**Set task 1:**
Could you revise the listing, beginning at the line that contains "At what coordinates should I click to accomplish: Click すべて削除" and stopping after the line that contains "tap(97, 130)", so that "dropdown" becomes "menu" and nothing else changes? Give back only those lines.
Begin Excerpt to read
There could be a polite way of saying this, but why bother? I don’t spend my time with people I don’t find intelligent and stimulating. If you’re my friend it’s because you fill that requirement and hold an interesting place in my life. Despite what many would think and what I often pander to, my relationships aren’t based on anyone being just a “hole” for “insert, thrust, and repeat.” It’s not meant to be an elitist statement, either, because I believe intellect comes in every walk of life and every chosen profession. Want to turn me off? Play dumb. It will kill my interest faster than anything. I know people who have never stepped inside a college lecture hall that are far brighter than some multiple PHD holders. So it’s not only a formal level of intellect that appeals to me.
End Excerpt to read
Begin Material provided
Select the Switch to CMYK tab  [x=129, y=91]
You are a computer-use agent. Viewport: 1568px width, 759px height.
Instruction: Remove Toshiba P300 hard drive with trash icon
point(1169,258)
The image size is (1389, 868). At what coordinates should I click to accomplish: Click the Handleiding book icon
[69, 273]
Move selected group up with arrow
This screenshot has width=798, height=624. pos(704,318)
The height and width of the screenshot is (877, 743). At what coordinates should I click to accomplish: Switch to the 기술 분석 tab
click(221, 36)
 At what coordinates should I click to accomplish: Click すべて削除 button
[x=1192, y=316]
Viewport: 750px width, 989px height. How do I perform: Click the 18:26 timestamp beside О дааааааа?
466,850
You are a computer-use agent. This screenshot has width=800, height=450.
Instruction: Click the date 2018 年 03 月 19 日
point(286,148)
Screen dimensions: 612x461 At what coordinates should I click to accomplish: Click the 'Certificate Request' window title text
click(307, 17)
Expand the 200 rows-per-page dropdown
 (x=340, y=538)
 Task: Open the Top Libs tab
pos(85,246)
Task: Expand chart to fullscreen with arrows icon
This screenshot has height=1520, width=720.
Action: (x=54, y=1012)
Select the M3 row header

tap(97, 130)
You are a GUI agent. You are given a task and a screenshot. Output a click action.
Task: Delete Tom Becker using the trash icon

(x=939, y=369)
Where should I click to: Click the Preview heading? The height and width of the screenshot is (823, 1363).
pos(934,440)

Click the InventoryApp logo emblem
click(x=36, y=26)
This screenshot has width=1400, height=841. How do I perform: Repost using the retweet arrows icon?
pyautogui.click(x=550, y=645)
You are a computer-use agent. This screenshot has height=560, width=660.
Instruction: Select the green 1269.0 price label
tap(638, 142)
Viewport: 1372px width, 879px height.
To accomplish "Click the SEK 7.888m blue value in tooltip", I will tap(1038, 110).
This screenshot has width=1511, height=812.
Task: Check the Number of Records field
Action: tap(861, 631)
End Material provided
**Set task 2:**
How would the piece on wanting intelligent friends go on? Pick it up after its last sentence and keep writing.

**Exercise result 1:**
 At what coordinates should I click to accomplish: Click すべて削除 button
[x=1192, y=316]
Viewport: 750px width, 989px height. How do I perform: Click the 18:26 timestamp beside О дааааааа?
466,850
You are a computer-use agent. This screenshot has width=800, height=450.
Instruction: Click the date 2018 年 03 月 19 日
point(286,148)
Screen dimensions: 612x461 At what coordinates should I click to accomplish: Click the 'Certificate Request' window title text
click(307, 17)
Expand the 200 rows-per-page menu
 (x=340, y=538)
 Task: Open the Top Libs tab
pos(85,246)
Task: Expand chart to fullscreen with arrows icon
This screenshot has height=1520, width=720.
Action: (x=54, y=1012)
Select the M3 row header

tap(97, 130)

**Exercise result 2:**
Prior to the “Kink of the Week”on the topic of considering whether you are Sapiosexual, I had never really looked at it as a kink or even a sexual thing, opting instead to consider it merely a personal choice. I’ve looked at who I spend my time with — the company that I have found to be enjoyable and the people who turn me on at a deeper level — as simply a preference; however, it seems there is certainly a trend. I‘ll joke about “Miss Last Night,” which has been a shallow juvenile conquest-type statement that I’ve made for years (or decades), but if she wants to make it to a lunch conversation the following day, it’s my gray matter that needs to be stimulated. Do you like the implied double entendre?
At the heart of it all any lasting friendship, romantic or otherwise, that I’ve ever had really does have to work for me on an intellectual level. Included in the previous statement are all forms of artistic ability, which I consider to be an often under-appreciated form of intelligence. A quick review of my personal history shows a mix of friends and lovers that range from engineers to writers, from inventors or Wall Street finance wizards to painters, dancers (not strippers; think ballet or musical theater), and photographers. Given my background, it also includes serious academics and analysts (I have a real thing for one Senior Tech segment lady from Gartner. She gets my motor going on every level and a big part of that is that she is unbelievably brilliant. The fact that she is gorgeous and funny doesn’t hurt either). So I find intellect, in and of itself, regardless of its purpose — academic, scientific, mechanical, creative, or even from applied knowledge — stimulating and necessary.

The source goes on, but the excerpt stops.